AI, Games, and Markets - Fall 2023
Course Summary
This course will cover the basics of game theory and market design, with a focus on how AI and optimization enables large-scale game solving and markets. We will cover the core ideas behind recent superhuman AIs for games such as Poker. Then, we will discuss how AI and game theory ideas are used in marketplaces such as internet advertising, fair course seat allocation, and spectrum reallocation. This is intended to be an advanced MS level and senior undergraduate course for students in Operations Research and Financial Engineering.
Admin stuff
Course Info
- Instructor: Christian Kroer
- Time: Mondays & Wednesdays 1:10-2:25pm
- Location: 303 Seeley W. Mudd Building
-
- Professor Office hours:* Wednesday 2:25-3:30pm Mudd 314
-
- TA Office hours:* Tuesday 9-10am Mudd 301
- Courseworks site: courseworks site
Prerequisites
- Mathematical maturity; ability to follow proofs
- Linear algebra: vector and matrix algebra
- Calculus: gradients, optimality conditions, Lagrange multipliers
- Optimization: linear programming, mixed-integer programming, some convex optimization (these can potentially be learned along the way). If you are coming from outside IEOR/have not taken classes on these topics, then you should take a look at e.g. this book to get a sense for LP, LP duality, convexity, etc.
Course Structure
The course will be lecture-based, with Christian Kroer giving the lectures. At the end of the course there will be a few lectures of project presentations by students.
Readings will consist of a mixture of textbooks and course notes, which will be uploaded after lectures.
Students will complete a project, which should be done in groups of 3-6 students (project grading will be done proportional to group size). Special permission is needed to do a 1-2 person project, and it must be an ambitious research-oriented project.
Grading will be as follows:
- 35% final project write-up
- 20% homework (there will be 4-5 homeworks)
- 30% midterm (MIDTERM WILL BE IN CLASS Oct 25th)
- 5% Project proposal
- 5% Project milestone report
- 5% Final project presentation (I may drop presentations depending on how many groups there are)
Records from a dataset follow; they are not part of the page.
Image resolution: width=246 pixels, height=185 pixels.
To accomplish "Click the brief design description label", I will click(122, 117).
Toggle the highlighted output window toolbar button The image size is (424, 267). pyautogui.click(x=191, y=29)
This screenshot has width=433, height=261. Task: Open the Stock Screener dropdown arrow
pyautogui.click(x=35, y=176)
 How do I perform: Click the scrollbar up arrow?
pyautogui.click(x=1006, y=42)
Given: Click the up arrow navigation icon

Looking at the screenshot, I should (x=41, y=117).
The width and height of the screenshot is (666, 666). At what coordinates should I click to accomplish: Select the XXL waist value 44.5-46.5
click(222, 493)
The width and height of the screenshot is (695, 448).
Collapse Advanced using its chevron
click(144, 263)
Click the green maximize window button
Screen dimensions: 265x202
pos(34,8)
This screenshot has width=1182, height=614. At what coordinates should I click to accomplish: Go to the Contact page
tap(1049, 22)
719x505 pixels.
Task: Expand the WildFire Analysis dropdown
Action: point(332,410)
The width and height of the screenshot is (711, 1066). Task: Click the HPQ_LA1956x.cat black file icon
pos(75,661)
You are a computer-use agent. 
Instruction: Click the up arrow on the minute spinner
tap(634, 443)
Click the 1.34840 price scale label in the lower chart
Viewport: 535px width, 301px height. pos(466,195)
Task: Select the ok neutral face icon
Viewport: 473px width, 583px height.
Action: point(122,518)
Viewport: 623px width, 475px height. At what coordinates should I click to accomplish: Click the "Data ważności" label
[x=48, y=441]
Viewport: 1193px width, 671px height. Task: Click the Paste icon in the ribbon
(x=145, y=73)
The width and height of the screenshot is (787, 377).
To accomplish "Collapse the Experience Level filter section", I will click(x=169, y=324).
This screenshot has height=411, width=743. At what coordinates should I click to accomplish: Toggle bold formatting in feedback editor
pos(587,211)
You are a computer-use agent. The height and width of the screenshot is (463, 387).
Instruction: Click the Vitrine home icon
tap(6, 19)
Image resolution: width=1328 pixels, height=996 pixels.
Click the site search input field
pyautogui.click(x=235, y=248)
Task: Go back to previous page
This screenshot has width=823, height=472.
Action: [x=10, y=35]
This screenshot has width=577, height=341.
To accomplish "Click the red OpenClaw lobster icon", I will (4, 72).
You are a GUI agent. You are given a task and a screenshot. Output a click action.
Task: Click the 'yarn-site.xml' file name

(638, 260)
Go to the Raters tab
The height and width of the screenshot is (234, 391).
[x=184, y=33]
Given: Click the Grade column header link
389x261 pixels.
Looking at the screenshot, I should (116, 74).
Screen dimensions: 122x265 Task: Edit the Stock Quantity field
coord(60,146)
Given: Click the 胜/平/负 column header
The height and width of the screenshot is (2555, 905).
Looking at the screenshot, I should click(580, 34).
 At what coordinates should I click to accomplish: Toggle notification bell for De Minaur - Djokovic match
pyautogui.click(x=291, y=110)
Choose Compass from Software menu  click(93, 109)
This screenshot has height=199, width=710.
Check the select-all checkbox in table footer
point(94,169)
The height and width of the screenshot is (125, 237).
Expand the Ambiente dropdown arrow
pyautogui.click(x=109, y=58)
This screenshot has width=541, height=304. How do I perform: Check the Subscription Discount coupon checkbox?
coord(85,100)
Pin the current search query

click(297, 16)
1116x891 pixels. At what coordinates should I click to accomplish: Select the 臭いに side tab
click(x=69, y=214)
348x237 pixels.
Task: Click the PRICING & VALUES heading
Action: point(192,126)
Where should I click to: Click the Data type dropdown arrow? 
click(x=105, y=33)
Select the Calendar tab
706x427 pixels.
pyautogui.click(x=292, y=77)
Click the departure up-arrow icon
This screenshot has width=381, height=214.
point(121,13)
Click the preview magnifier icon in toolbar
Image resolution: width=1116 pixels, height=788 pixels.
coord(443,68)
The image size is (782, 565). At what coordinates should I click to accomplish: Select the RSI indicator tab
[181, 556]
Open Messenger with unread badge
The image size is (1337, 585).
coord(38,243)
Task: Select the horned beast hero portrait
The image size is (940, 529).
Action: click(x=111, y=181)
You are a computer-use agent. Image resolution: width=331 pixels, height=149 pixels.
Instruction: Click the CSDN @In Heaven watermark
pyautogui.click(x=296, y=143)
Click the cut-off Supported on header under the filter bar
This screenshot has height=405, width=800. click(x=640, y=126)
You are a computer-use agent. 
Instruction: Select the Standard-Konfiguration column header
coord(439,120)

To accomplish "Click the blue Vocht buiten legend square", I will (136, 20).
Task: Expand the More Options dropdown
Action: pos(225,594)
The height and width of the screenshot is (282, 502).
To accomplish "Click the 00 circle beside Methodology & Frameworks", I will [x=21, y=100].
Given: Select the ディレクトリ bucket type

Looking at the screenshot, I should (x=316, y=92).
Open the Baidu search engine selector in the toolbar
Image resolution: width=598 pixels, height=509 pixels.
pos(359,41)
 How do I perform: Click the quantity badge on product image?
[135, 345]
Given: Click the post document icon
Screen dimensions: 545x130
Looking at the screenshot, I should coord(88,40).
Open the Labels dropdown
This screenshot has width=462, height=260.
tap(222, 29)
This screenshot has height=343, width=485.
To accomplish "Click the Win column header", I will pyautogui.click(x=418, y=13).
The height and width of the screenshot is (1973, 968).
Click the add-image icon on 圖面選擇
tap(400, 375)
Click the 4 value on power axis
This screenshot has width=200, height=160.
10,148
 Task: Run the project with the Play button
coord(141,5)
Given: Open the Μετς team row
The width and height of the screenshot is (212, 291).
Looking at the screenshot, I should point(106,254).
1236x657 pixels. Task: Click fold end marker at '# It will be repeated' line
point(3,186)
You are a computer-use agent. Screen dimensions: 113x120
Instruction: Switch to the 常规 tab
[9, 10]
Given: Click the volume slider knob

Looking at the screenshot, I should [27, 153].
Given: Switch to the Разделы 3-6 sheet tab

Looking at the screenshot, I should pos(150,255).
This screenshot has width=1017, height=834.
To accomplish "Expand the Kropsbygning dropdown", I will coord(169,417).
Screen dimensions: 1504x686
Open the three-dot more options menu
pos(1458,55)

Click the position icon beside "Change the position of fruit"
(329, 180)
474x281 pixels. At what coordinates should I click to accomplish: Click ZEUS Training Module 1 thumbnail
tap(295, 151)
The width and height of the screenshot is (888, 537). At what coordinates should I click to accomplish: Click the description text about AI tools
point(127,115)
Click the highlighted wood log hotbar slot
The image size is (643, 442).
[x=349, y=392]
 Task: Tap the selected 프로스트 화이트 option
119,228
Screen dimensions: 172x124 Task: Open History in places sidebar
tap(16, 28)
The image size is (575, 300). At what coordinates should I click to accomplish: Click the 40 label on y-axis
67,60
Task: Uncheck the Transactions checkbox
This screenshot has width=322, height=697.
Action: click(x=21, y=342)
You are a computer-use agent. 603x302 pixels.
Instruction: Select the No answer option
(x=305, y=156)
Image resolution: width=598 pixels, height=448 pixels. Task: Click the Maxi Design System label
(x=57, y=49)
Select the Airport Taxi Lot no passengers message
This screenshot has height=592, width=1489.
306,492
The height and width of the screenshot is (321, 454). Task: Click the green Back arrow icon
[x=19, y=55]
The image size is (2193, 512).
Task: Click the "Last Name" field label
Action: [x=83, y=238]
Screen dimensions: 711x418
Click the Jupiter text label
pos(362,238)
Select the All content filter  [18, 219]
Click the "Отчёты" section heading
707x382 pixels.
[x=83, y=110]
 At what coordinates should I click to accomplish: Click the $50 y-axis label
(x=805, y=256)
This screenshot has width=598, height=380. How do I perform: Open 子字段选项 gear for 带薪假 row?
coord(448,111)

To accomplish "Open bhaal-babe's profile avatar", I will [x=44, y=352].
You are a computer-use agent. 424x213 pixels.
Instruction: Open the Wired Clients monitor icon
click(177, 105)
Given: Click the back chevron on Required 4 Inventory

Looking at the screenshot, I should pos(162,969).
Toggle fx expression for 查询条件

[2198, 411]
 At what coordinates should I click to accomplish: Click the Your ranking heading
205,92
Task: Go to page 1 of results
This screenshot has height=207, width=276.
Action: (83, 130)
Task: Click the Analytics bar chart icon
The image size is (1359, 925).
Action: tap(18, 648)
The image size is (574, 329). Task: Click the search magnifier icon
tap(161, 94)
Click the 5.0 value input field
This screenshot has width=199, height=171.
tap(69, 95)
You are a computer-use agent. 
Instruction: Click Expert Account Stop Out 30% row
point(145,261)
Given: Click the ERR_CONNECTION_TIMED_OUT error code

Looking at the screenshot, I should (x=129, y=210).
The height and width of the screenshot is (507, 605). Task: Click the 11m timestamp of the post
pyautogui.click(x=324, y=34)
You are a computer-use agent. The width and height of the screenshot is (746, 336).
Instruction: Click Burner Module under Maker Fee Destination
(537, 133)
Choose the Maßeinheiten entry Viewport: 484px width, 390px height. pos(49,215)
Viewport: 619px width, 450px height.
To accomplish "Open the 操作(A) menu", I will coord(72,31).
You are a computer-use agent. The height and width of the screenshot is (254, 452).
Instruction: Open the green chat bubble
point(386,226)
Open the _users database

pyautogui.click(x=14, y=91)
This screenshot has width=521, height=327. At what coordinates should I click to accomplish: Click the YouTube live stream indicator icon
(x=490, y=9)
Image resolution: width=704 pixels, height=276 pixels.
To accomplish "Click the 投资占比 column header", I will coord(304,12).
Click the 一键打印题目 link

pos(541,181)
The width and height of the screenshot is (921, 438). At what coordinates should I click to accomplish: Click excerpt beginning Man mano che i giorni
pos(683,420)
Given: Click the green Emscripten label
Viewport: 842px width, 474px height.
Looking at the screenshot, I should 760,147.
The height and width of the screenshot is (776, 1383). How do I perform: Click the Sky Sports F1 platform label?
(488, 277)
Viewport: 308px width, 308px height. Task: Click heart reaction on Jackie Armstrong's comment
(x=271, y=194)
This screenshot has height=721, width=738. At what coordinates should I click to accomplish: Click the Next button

Bonus credit: Find mistakes in my lectures notes! Anyone who discovers a mistake in the lecture notes will be awarded extra credit applied after grade cutoffs are calculated (if a mistake is discovered by more than one person then credit will be split proportionally). If you have improvement suggestions then please share those as well. I may also consider awarding extra credit for these if I end up incorporating them. In any case I would love to hear them.
Homework
Homeworks will be posted on courseworks.
Homework lateness policy:
- All homeworks due at midnight on stated date
- Everyone gets 3 late days
- If you are handing in late, you must email the TAs and me to say that you are using a late day. Include in the email how many you have used.
Course Content
Outline
A rough outline is as follows (this is grouped by topic, the presentation ordering will be different):
- Intro to game theory and market design
- No-regret learning
- Nash equilibrium
- Zero-sum games, minimax theorem
- Imperfect-information games and poker AIs
- Stackelberg equilibrium, applications to homeland security and wildlife protection
- Market design and the internet
- Internet advertising auctions
- Recommender systems
- Bias and fairness in machine learning and internet advertising
- Combinatorial auctions and reallocation of radio spectrum
- Fair Resource Allocation
- Fair division via competitive equilibria
- Fair course seat allocation
- Allocating food to food banks
Textbooks
The primary text will be my book draft. I will also fequently mention complementary reading from the AGT book:
- AI, Games, and Markets draft (CK) by Kroer (free)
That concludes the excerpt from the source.